WHAT IS BEING ASKED: Please return the lines below verbatim, beginning at the one that has "Task: Click the browser forward arrow" and stopping after the one that has "Screen dimensions: 1568x650", and add no other lines.

INFORMATION SUPPLIED:
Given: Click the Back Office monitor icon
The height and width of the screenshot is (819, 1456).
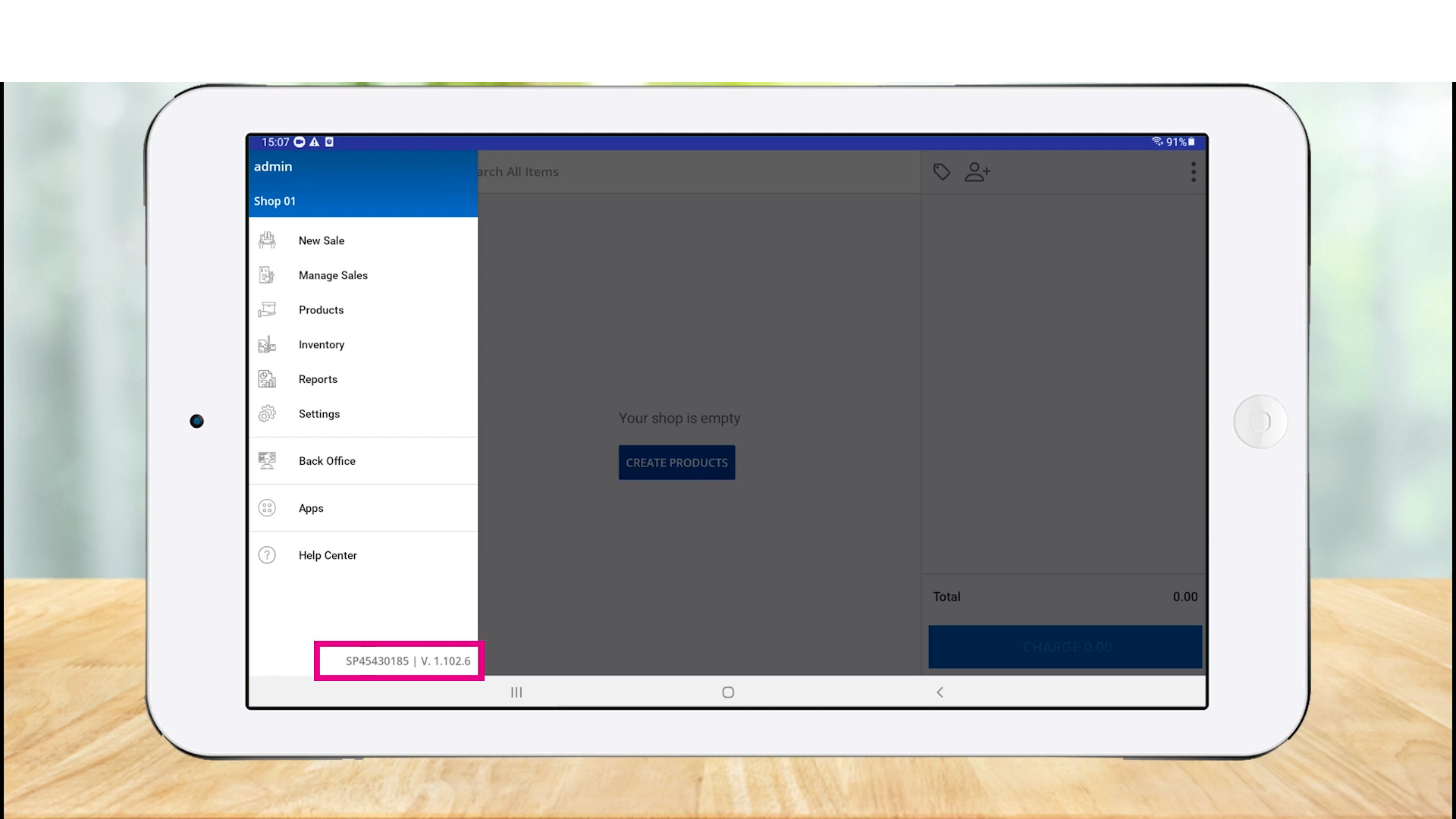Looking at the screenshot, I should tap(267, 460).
--
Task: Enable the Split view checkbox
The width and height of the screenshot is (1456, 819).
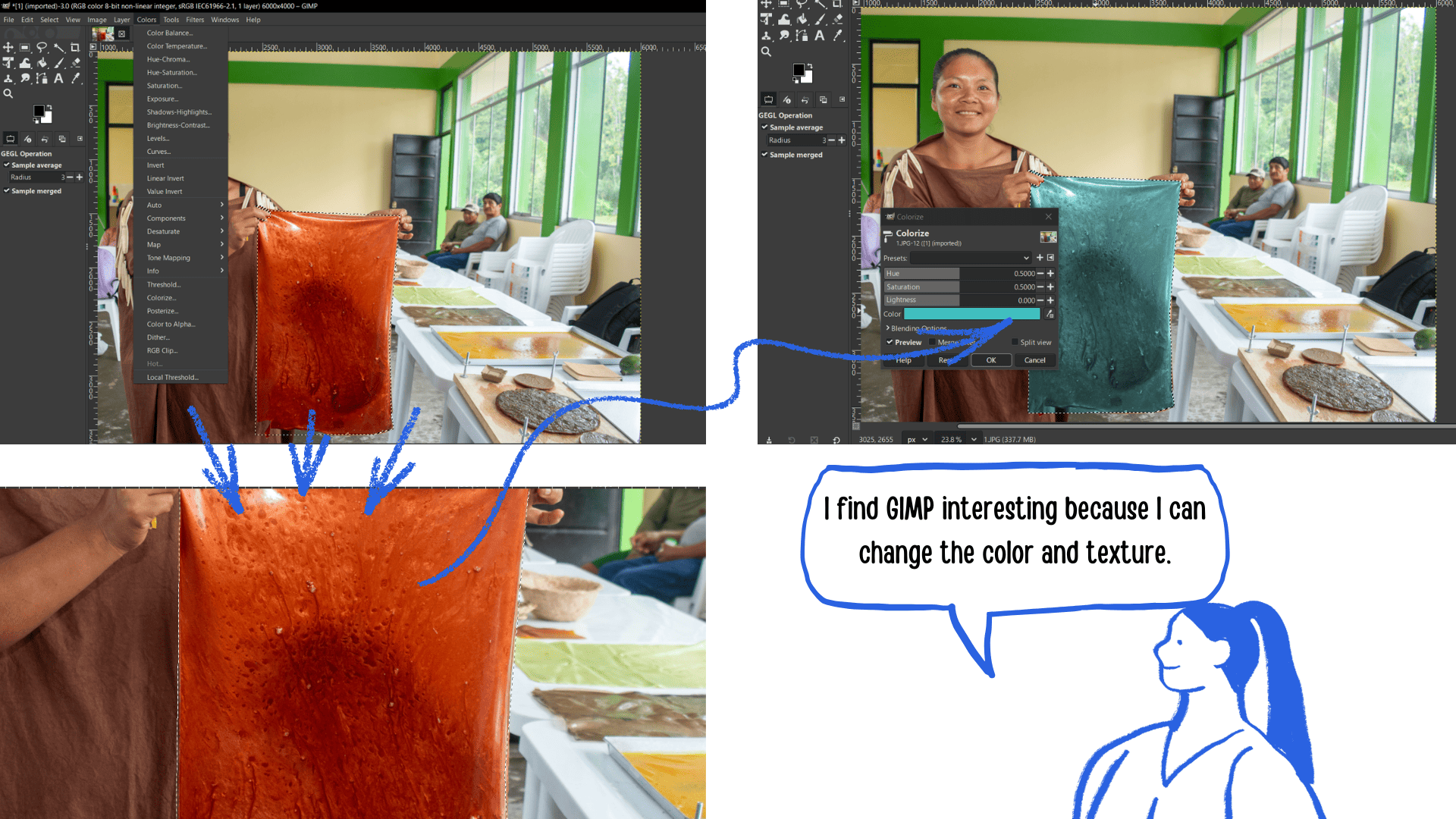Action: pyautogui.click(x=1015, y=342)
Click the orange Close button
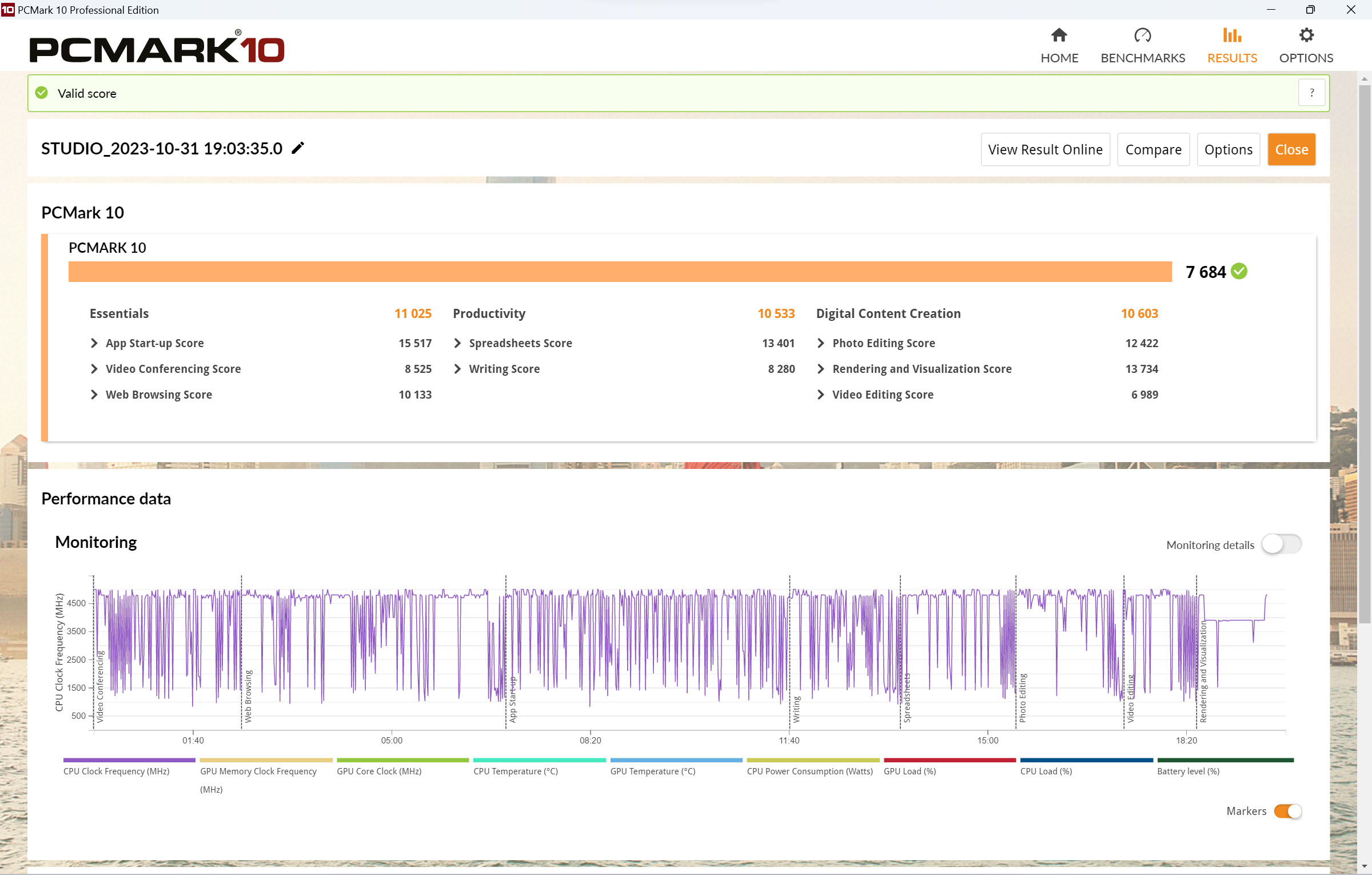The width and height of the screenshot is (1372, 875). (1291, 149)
--
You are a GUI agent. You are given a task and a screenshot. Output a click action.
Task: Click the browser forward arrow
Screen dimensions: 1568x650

RESULT:
Task: Click the browser forward arrow
Screen dimensions: 1568x650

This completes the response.